Als Beispiele nennen die Verbände unter anderem Selbstbedienungskassen, die in vielen Geschäften ausschließlich Kartenzahlung akzeptierten, sowie zahlreiche Einzelhändler, die Bargeldzahlungen vollständig ablehnten. Auch Bahnfahrkarten oder Schwimmbadtickets würden immer häufiger nur noch digital angeboten.
Gleichzeitig sei es schwieriger geworden, Bargeld abzuheben oder einzuzahlen, da Banken ihr Netz an Filialen und Geldautomaten ausdünnten. Zudem seien die Kosten für Geldabhebungen gestiegen. Besonders in ländlichen Regionen müssten Verbraucher weite Strecken zurücklegen, um Bargeld zu erhalten, heißt es in dem Appell.

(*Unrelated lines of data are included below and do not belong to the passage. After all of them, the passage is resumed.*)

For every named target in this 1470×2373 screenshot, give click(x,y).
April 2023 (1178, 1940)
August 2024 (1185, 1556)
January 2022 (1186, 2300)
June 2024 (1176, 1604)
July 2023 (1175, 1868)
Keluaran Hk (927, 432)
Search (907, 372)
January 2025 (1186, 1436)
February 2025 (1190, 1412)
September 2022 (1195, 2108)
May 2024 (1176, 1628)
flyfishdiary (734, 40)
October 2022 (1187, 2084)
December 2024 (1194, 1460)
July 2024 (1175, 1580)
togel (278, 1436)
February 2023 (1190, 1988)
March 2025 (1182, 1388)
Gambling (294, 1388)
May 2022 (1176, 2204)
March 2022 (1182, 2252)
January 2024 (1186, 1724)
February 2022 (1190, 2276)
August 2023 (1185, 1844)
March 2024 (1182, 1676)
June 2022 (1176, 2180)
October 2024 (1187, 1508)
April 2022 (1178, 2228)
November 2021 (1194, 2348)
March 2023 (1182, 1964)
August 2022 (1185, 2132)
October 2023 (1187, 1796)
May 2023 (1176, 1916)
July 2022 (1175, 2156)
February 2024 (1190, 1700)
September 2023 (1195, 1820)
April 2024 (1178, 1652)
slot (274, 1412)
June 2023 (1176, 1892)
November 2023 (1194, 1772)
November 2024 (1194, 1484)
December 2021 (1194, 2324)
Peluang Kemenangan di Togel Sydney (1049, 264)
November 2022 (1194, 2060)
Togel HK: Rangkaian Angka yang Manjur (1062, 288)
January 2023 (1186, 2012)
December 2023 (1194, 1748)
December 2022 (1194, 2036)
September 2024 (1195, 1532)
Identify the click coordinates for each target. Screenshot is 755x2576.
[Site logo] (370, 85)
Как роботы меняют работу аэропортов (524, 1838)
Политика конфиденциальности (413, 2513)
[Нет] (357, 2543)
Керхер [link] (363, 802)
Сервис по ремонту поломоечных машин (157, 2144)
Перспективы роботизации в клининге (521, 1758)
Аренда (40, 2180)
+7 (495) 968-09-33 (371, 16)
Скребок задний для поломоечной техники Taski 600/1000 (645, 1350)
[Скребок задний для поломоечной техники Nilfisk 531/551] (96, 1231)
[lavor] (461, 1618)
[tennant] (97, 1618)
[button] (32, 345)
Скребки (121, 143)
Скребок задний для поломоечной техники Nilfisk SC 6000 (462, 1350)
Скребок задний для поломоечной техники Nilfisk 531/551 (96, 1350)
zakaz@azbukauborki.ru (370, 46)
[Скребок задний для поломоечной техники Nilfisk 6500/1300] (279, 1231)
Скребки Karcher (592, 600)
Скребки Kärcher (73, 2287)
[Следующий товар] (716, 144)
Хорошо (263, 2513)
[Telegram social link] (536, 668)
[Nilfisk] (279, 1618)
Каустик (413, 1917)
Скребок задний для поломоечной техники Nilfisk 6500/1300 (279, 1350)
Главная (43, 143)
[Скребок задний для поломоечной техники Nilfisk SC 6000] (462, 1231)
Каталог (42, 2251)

Für viele Menschen, besonders in prekären Lebenslagen, sei Bargeld eine unverzichtbare Zahlungsmöglichkeit – „etwa bei fehlendem Zugang zu digitalen Zahlungsmethoden aufgrund eines Schufa-Eintrags oder weil sie kein Konto haben“, schreiben die Verbände. Sie fürchten, dass der Abbau der Bargeldinfrastruktur schwächere Gruppen stärker ausgrenzen könnte.
Die Verbände weisen zudem darauf hin, dass Bargeld nicht nur gesellschaftliche Teilhabe ermöglicht, sondern auch als krisenfestes Zahlungsmittel dient. „Bei langanhaltenden Stromausfällen, Cyberangriffen oder Naturkatastrophen bleibt Bargeld ein verlässliches Zahlungsmittel.“ Zudem fördert es das soziale Miteinander, etwa bei Spendenaktionen oder in gemeinnützigen Bereichen, und ermöglicht Kindern, den Umgang mit Geld zu erlernen.
In ihrem Appell fordern die Verbände die Bundesregierung auf, ein Gesetz zum Schutz des Bargelds zu erlassen. Dieses Gesetz soll sicherstellen, dass Bargeld in Deutschland grundsätzlich als Zahlungsmittel akzeptiert wird und alle Menschen kostenfrei und barrierefrei in angemessener Nähe Zugang zu Bargeld haben.
Die Verbände betonen, dass es im Einklang mit dem Koalitionsvertrag der Bundesregierung stünde, ein solches Gesetz zu erlassen, um die Wahlfreiheit der Verbraucher zu gewährleisten. Niemand solle gezwungen werden, auf digitale Zahlungsmethoden angewiesen zu sein, wenn er oder sie bar zahlen möchte oder muss.